Often when your sprinkler system was running fine, and then one zone began to lose water pressure, the culprit is a leak in the zone’s lines or a leak at a nozzle or two. Leaking nozzles won’t produce the same water pressure and need to be replaced, which is fairly simple. Finding a leak in the line is a little more challenging, but still fixable.

One thing to consider is that if your system has been in place for a long time, the zone’s pipes may have been crushed by tree roots. If so, you may need to replace the pipes and take further action to protect them.

If the problem isn’t one zone, but one sprinkler head with low water pressure, a leak could also be the culprit.

3. Clogs

Just like leaks, clogs may also affect only one zone in your sprinkler system. Debris that has worked its way into the nozzles is one cause of a clog. Or, you may have a clog created by a broken valve, that is remaining closed when it should open to allow water through. Cleaning out the debris in the sprinkler is typically simple. Finding a clog is a little less so.

4. Loose Solenoid

One reason that the valve for one of your systems is remaining closed, or closing intermittently, is a loose solenoid. A solenoid is an electrical device that is connected to the valve and tells the valve when to open based on electrical signals from the timer. If the solenoid does not have complete contact with the valve, its signal is less effective. It may only partially open the valve, or it may keep the valve closed altogether.

5. Timer Problems

Timer problems are the most common cause of intermittent low pressure in one sprinkler system zone. The timer for this zone may be a bit behind the others, causing a delay for full water pressure to reach the affected zone. Or, the timer may turn the zone on and off a few times or may not turn it on at all.

Unfortunately, very few of these causes of low pressure in one zone can be tackled without the help of a professional. Once you have an idea of what’s going on, give the professionals a call to confirm your hunch.

How to Increase Water Pressure in Your Sprinkler System

If you’ve already tried all of these options, but are still looking for ways to increase water pressure in your whole sprinkler system, you do have a few options.

First, look for your home’s water pressure regulator and make sure it’s set correctly. Factory settings on pressure regulators are typically set between 45 and 55 psi, but can usually be set as high as 70 psi without adding significant strain to your plumbing system.

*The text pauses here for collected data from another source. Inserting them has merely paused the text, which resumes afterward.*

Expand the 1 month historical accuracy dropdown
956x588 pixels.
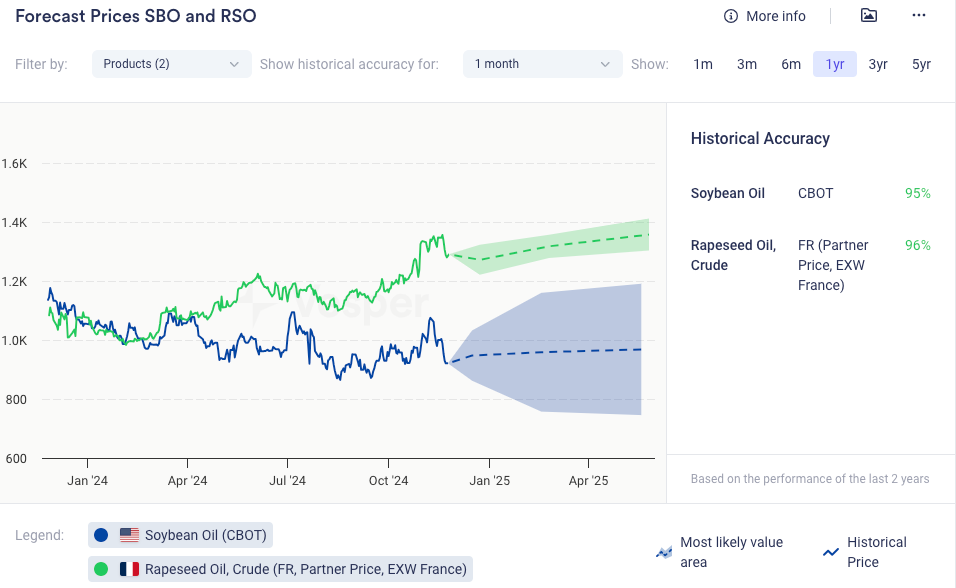[542, 64]
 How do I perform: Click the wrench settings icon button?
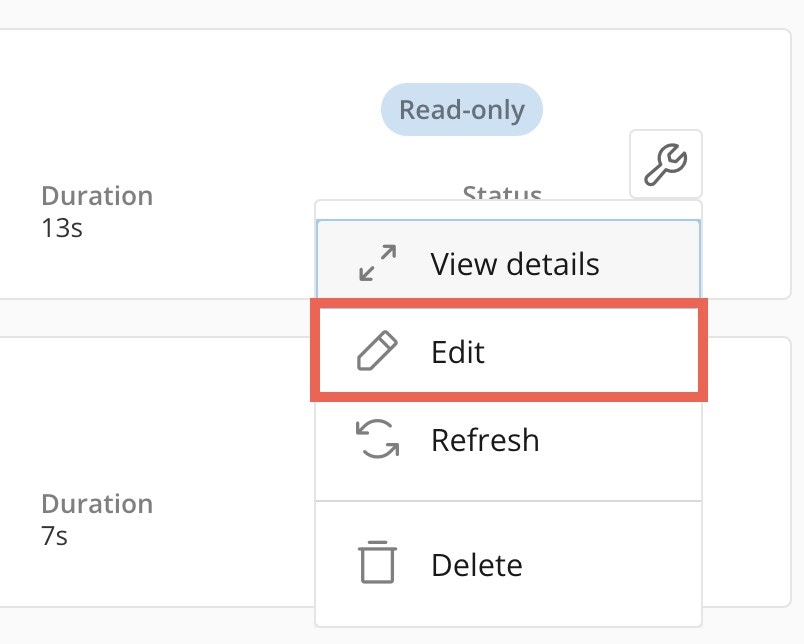pos(666,164)
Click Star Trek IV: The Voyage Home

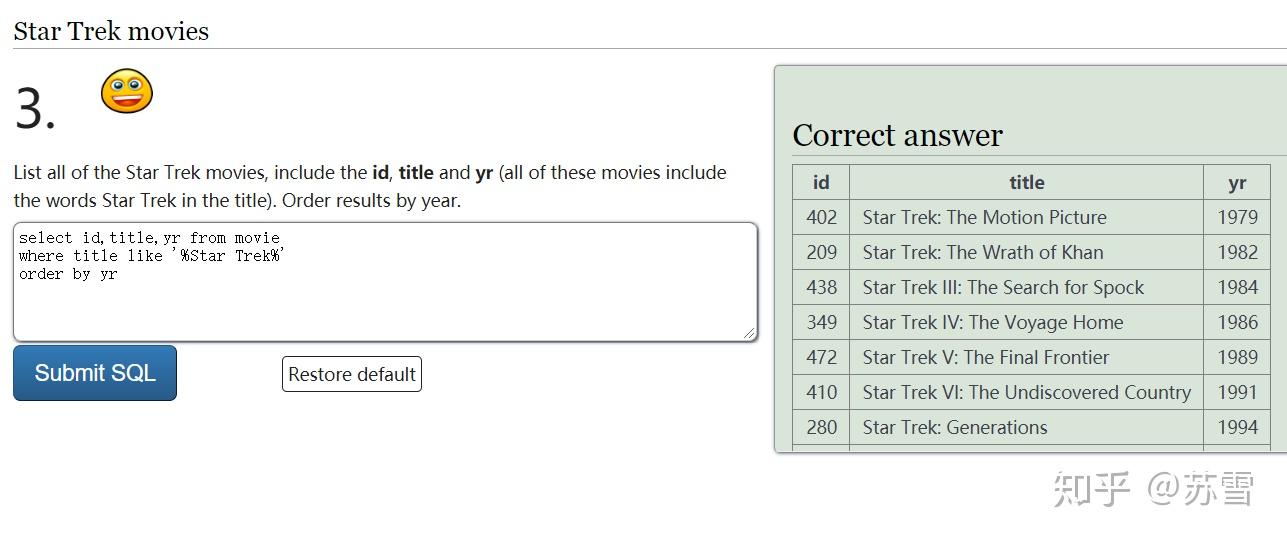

This is usually your best option if your water pressure is low throughout your home, and not just in your sprinkler system.

Another option is to change what time of day you water. If the whole neighborhood is pulling water from one main to simultaneously water their lawns, there’s a good chance that you’re competing for water pressure. Try watering in the early morning or on off-days, if local restrictions permit it.

Finally, consider installing a boost pump. These devices can increase the pressure just for your sprinkler system, in the event that the pressure is otherwise fine. These devices are straightforward to run, but installing them is not a DIY job for homeowners. 

Need more help?

Our team provides dependable sprinkler repairs in Burbank, Encino, Panorama City, and throughout the Northern LA area. Learn more about our sprinkler repair services or call now to get started.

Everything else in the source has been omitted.